Growth programs usually require cross-functional approval across the business owner, technology, finance, procurement, legal, privacy, information security, and regional leaders. Vendors should quantify impact in terms of sell-through, margin, working capital, store productivity, uptime, conversion, forecast accuracy, or operating expense reduction.

Who leads Mattel?

Mattel is led by Ynon Kreiz, with senior executives across finance, operations, commercial, brand, product, legal, technology, and regional execution.

  • Ynon KreizChairman and Chief Executive OfficerCEO since 2018Leads Mattel's IP-driven toy and entertainment strategy.
  • Anthony DiSilvestroChief Financial OfficerCFO since 2020Owns finance, reporting, capital allocation, and shareholder communication.
  • Josh SilvermanChief Franchise OfficerSenior executiveLeads global franchise management and consumer products opportunities.
  • Lisa McKnightExecutive Vice President and Chief Brand OfficerSenior brand leaderRelevant leader for Barbie and global brand execution.

How do you contact Mattel's leadership?

Mattel publishes investor, media, corporate, support, or brand contact routes, but this profile does not treat guessed personal executive addresses as verified. Use the public route below or the relevant procurement, investor, media, partner, or support page.

Email formatPersonal executive email format not verified; use https://investors.mattel.com/

How much funding has Mattel raised?

Mattel is a mature public company, not a current venture-backed startup. Its capital profile is best read through Nasdaq: MAT, public filings, operating cash flow, dividends or buybacks where applicable, acquisitions, divestitures, and balance-sheet capacity.

Mattel's capital history is a public-company story. The relevant milestones are founding, public listing or public-market access, major acquisitions and divestitures, buybacks or dividends where disclosed, and reinvestment from operating cash flow.

There is no meaningful current venture funding total to enumerate. Current scale is better represented by $5.35B 2025 net sales, Nasdaq: MAT, and the company's ability to fund product, brand, retail, technology, manufacturing, supply-chain, and portfolio work from public-market capital structure and operations.
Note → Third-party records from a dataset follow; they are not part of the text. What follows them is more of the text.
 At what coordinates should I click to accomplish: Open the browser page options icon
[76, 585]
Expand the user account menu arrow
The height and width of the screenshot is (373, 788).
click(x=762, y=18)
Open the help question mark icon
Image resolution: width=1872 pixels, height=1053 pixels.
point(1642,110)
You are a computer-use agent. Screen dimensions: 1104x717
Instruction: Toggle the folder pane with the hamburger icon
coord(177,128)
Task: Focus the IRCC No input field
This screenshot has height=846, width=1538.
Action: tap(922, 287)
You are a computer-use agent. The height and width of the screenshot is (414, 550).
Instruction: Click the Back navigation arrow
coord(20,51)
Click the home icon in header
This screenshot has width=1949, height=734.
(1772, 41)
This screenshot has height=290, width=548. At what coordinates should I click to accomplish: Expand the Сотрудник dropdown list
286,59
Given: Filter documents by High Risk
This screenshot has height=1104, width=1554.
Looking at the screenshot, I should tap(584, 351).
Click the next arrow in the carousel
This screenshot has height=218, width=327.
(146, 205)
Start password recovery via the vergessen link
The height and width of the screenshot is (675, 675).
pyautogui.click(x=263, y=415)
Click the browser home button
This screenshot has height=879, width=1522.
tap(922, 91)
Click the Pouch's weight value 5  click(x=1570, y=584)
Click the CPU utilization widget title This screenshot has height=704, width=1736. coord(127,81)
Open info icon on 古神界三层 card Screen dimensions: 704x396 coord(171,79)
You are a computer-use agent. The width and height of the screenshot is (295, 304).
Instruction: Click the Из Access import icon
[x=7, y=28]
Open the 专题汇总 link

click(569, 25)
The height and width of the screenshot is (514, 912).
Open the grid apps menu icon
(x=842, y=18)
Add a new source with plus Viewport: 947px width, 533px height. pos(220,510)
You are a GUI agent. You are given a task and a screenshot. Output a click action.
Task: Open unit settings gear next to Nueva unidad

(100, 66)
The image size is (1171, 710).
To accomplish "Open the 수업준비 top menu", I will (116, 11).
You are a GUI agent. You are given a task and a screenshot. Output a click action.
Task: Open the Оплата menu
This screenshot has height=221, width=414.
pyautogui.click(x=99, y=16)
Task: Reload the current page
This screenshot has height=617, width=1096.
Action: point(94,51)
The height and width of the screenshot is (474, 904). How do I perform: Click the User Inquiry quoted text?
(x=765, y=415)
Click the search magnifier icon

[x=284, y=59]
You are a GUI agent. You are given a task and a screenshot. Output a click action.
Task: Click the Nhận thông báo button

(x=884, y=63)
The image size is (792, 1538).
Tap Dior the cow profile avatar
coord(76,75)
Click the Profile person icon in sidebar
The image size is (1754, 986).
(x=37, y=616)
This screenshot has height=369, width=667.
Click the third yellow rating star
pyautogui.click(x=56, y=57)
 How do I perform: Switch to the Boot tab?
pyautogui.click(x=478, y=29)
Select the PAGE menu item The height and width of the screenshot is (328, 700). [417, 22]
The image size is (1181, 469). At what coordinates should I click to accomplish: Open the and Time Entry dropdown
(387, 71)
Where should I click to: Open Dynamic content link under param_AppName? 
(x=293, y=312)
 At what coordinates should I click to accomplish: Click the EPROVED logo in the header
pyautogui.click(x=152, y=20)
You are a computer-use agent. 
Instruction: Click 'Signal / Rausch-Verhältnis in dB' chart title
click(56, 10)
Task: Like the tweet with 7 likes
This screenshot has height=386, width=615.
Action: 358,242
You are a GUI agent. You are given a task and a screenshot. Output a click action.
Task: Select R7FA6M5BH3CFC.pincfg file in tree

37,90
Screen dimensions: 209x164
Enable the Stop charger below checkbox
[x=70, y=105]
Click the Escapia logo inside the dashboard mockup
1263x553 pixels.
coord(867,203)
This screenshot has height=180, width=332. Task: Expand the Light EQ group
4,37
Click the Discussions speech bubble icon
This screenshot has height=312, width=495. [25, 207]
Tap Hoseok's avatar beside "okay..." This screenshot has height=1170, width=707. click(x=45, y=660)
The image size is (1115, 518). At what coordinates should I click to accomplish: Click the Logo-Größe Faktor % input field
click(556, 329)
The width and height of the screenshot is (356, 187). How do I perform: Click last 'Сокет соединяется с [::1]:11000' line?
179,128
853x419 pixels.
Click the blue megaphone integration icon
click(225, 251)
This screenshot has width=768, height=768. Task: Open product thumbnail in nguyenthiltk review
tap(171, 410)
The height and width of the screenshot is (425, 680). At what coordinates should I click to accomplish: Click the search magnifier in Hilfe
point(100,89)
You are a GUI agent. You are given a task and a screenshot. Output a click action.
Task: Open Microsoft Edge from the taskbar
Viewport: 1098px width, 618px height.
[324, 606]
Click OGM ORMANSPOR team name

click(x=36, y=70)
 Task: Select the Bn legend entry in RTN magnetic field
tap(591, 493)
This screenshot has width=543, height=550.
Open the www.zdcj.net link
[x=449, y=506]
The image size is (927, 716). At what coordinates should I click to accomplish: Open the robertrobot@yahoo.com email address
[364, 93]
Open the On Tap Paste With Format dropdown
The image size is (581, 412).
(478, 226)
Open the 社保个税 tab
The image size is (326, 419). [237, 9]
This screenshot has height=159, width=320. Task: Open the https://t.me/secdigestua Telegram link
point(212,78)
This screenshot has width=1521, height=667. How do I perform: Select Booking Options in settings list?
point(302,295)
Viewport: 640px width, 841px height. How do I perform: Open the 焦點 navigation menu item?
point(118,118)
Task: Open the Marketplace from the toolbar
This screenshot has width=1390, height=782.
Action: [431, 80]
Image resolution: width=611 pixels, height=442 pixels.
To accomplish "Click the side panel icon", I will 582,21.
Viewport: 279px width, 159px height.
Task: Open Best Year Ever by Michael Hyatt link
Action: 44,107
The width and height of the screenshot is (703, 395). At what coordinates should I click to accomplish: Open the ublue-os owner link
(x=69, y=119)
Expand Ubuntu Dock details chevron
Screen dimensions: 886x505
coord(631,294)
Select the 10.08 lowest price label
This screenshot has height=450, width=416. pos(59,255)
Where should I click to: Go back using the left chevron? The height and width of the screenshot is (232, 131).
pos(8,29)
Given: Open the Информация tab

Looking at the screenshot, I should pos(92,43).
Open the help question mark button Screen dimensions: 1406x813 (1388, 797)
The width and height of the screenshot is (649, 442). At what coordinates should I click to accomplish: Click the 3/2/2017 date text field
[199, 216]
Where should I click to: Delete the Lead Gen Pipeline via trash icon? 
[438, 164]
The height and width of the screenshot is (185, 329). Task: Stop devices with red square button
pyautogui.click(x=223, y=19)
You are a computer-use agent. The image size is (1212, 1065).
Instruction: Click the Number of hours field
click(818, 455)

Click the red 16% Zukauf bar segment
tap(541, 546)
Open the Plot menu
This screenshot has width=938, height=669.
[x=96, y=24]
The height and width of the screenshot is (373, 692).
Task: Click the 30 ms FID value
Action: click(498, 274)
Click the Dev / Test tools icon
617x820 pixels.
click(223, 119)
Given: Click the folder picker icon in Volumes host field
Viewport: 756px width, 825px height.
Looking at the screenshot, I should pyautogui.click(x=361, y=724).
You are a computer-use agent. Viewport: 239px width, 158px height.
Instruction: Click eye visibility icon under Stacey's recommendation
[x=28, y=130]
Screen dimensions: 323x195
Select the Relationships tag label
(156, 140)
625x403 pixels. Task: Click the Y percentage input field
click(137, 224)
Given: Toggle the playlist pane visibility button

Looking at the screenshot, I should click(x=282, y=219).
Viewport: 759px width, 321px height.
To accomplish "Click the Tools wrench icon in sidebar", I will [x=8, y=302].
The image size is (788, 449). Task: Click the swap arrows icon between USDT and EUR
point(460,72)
Seller signal: Mattel can fund enterprise-grade programs, but business cases need to align with management priorities and margin discipline. Procurement maturity is high; expect security, privacy, legal, finance, data, IT, and business-owner review before scaled deployment.

How did Mattel get here?

Mattel reached its current scale through founding-era category focus, public-market access, brand or portfolio expansion, and recent operating milestones.

  1. 1945Mattel foundedHarold Matson, Elliot Handler, and Ruth Handler start Mattel.
  2. 1959Barbie launchesMattel introduces Barbie, one of the world's most important toy franchises.
  3. 1968Hot Wheels launchesThe company introduces the die-cast vehicle franchise.
  4. 1993Fisher-Price acquiredMattel adds infant and preschool scale.
  5. 2023Barbie movieThe film validates Mattel's IP and entertainment strategy.
  6. 2025Brand-centric strategyMattel reports $5.35B net sales while leaning into IP-driven play.

Who are Mattel's competitors?

Mattel competes with category specialists, global brands, retailers, manufacturers, and technology-enabled consumer platforms depending on the product line.

  • HasbroGames, toys, and entertainment company behind Magic, Dungeons & Dragons, Nerf, and Monopoly.
  • LEGOPrivately held toy company with global brick, retail, entertainment, and licensing scale.
  • Spin MasterToy and entertainment company behind PAW Patrol, games, and activities.
  • Bandai NamcoJapanese toy, game, and entertainment company with anime and game IP.
  • FunkoPop culture collectibles and licensed-products company.
  • Spin MasterToy and entertainment company competing with Mattel across brands, games, and licensed products.